Automatıc Roof Plane Extractıon From Lıdar Data Usıng Ransac Algorıthm
Özet
Automatic image processing and object extraction from airborne data have become an important topic of research in the field of photogrammetry and remote sensing. The aerial laser scanning system, also known as LiDAR, has become the dominant technology for acquiring 3D spatial data from the earth surface with high speed and density. LiDAR’s output is an unclassified and unstructured point cloud dataset. Thus, the main process to be performed on this dataset is to classify it into distinct classes. Then, the classified LiDAR data can be used as input to create 3D city models. This data has a number of unique properties that play a fundamental part in their classification process. The main properties include the geometric properties that are obtained through the processes carried out on 3D positions of the points in the cloud. Among these processes is the plane extraction, which is carried out through the most commonly used methods of RANSAC (Random Sample Consensus), Region growing, and Hough Transform.

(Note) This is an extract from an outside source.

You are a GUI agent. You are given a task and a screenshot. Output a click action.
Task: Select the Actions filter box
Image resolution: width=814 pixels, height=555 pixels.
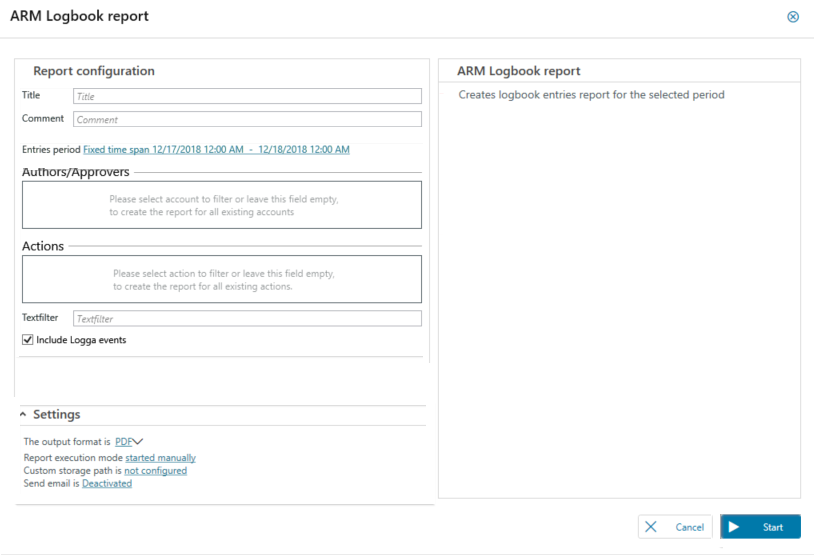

In this study, the RANSAC algorithm was used to extract planes from building rooftops. The aim is to apply RANSAC on LiDAR point cloud data to extract planes from rooftops. The first and most important step in the extraction process of the planes from rooftops is to identify and distinguish buildings from the other features, such as terrain and vegetation. The second step is to apply the RANSAC algorithm on the point cloud data of the individual buildings. Based on the geometric position and the points’ distance to the plane, the least squares method is used to cross the best plane through the candidate points that form the plane.
The experiments were carried out on the selected study areas located in the city of Bergama, Turkey using LiDAR point cloud data collected by the Reigl airborne scanner. The results show that RANSAC’s performance is quite good for buildings which have complex roofs and also it has the ability to extract small planes in high density point clouds. Furthermore, the best extracted planes are properly adjusted to the raw point cloud data sets.